The deuterostomes may never have evolved without the drastic environment of the early asteroid bombardment.  Pogonophora are probably ancestral to all deuterostomes.  Protostomes probably include many groups whose separation from annelids ancestors was prior to, at the same time, or later than the separation from annelid ancestors of the first deuterostomes, the pogonophorans.

SURVIVAL MECHANISMS ON LAND AND SHALLOW SEAS

Many factors that contribute to survival are of value in reproduction and/or dispersal.

Lucky locations
Regions remote from impact may have had caverns, sediments, isolated aquatic habitats and other locations where survival of cysts, eggs, hibernating stages, or other mechanisms enabled survival.  Perhaps ice shelves in polar seas protected organisms beneath them.  Perhaps marine forms drifting down to death were sometimes lifted back into survival depths by a later impact at the end of bombardment.

Degrowth
Fat and some other tissues can be utilized to maintain life during periods of starvation.  An extreme example of degrowth is shown by some jellyfish that are capable of absorbing reproductive organs and regressing to earlier life stages as they grow smaller.  They may be able to do that in successive seasons as they drift from nutrient rich bays to open oceans with less food and back to nutrient rich locations; the cycle could be part of the annual cycle of productivity.
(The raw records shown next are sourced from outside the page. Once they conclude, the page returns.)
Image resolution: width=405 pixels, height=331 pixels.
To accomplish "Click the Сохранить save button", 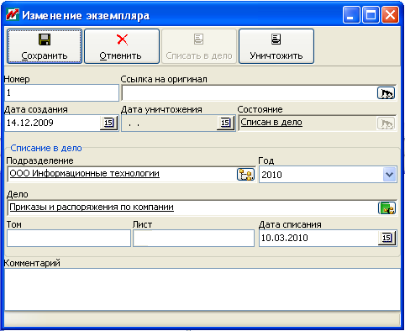I will point(45,46).
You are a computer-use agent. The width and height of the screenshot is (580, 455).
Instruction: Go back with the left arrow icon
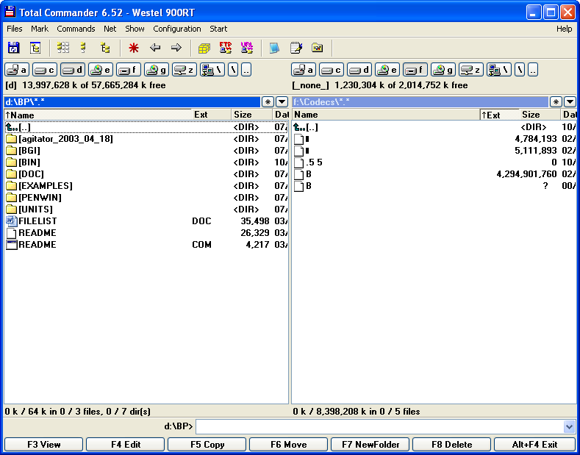(155, 48)
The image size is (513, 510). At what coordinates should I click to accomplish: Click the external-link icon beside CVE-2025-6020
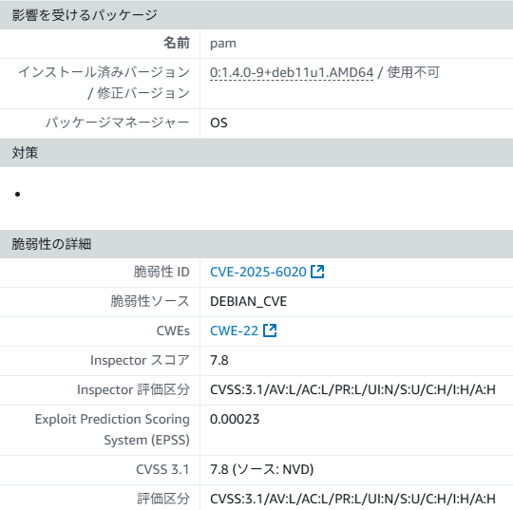(317, 272)
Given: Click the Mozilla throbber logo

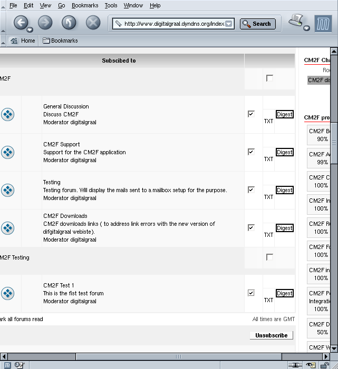Looking at the screenshot, I should point(323,24).
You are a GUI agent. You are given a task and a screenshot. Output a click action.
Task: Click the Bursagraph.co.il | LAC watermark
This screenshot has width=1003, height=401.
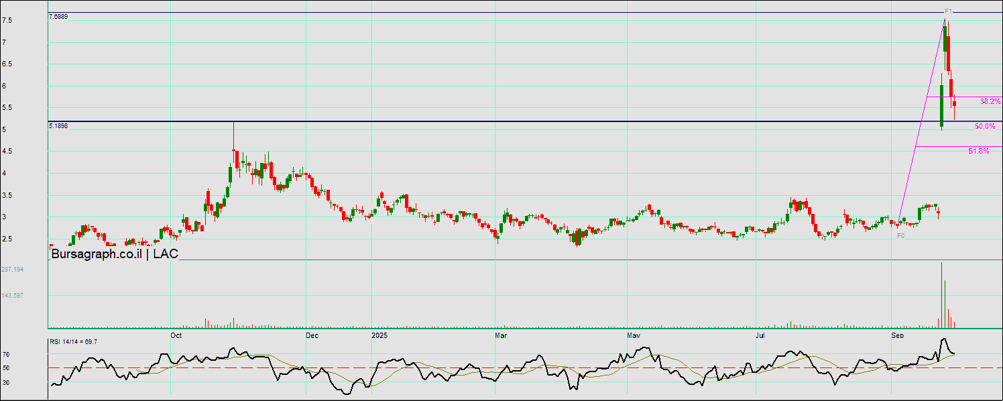115,253
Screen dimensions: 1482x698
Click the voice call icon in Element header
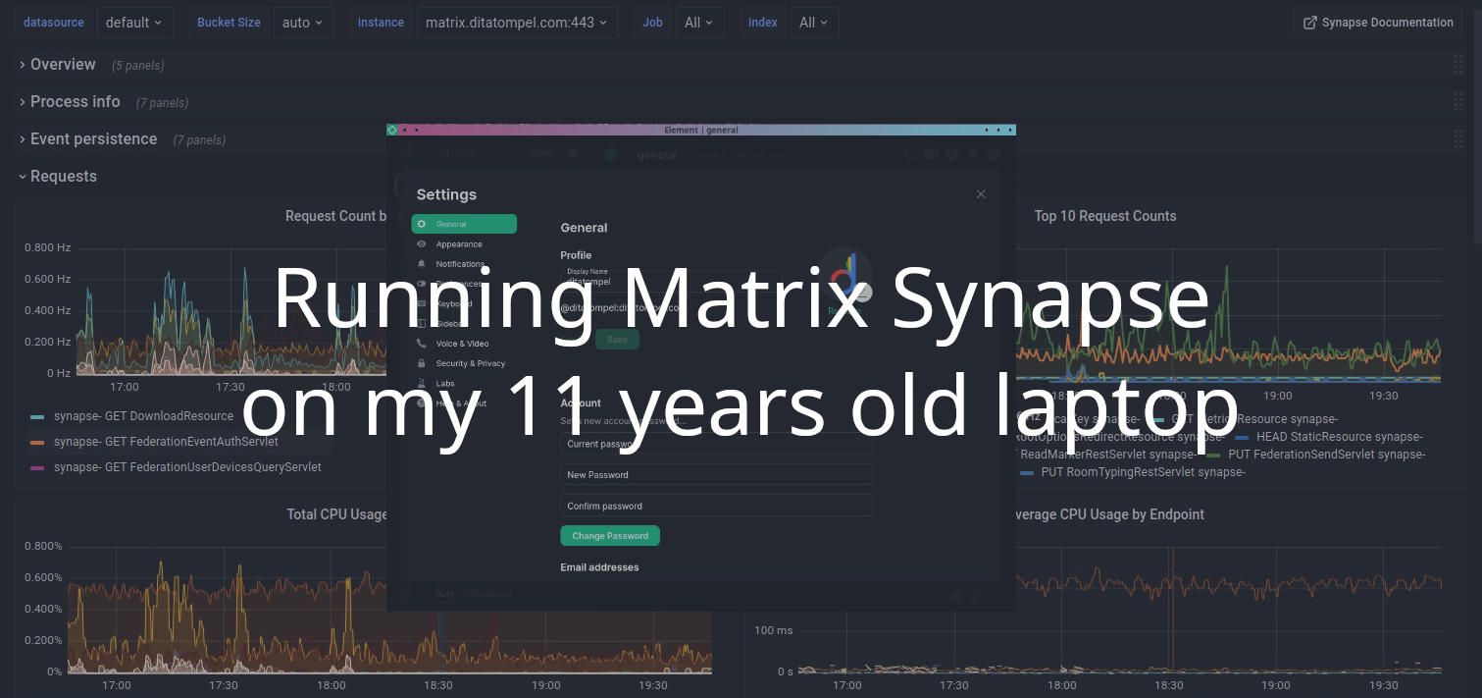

Absorption of dissolved nutrients
All phyla tested, except arthropods, have shown the ability of some species to absorb amino acids from dissolved amino acids in water at some stages of their lives.  The ability to take up dissolved organic matter from seawater is a particularly important method of nutrition for species having eggs with little yolk that hatch before feeding organs are well-developed.  The arthropods, with their chitinous exoskeleton, are not equipped to get nutrition via absorption of dissolved nutrients nor have useful degrowth; this may have been part of the reason trilobites became extinct at the end of the Paleozoic.

Resistant stages
Overwintering eggs of arthropods such as many insects, fairy shrimp, and perhaps many other animals have the ability to repopulate a habitant after adults die from winter freezing or ponds dry and refill.  Freshwater sponges produce asexual cysts (gemmules) that have similar use.  Such stages are often an important dispersal mechanism for organisms to reach new habitats via mud on water bird feet, or on mammal fur.  The stages may survive a trip though the digestive tract during dispersal.  Such mechanisms were probably partially selected by the value of providing a new generation into the areas of greatest damage after an extinction event before others lacking such a survival mechanism arrive and become competitors or predators.

THE ABYSS AS A REFUGE

The abyssal portion of the ocean is the most widespread area of the earth and the depth and stratification of the overlying sea make it likely that much of it would be relatively untouched by an asteroid or two sending catastrophic waves over land and shallow seas killing most organisms that did not have protected refuges (caves or burrows etc.).  Those not destroyed still had to find food and other requirements for survival.  The peak of bombardment was followed by a reduced supply of remnants of the fractured planet that occupied the zone between Mars and Jupiter.  One big one, like the last one the helped finish off the dinosaurs, produced many extinctions and opportunities for newly evolving species to take over roles of the extinct forms.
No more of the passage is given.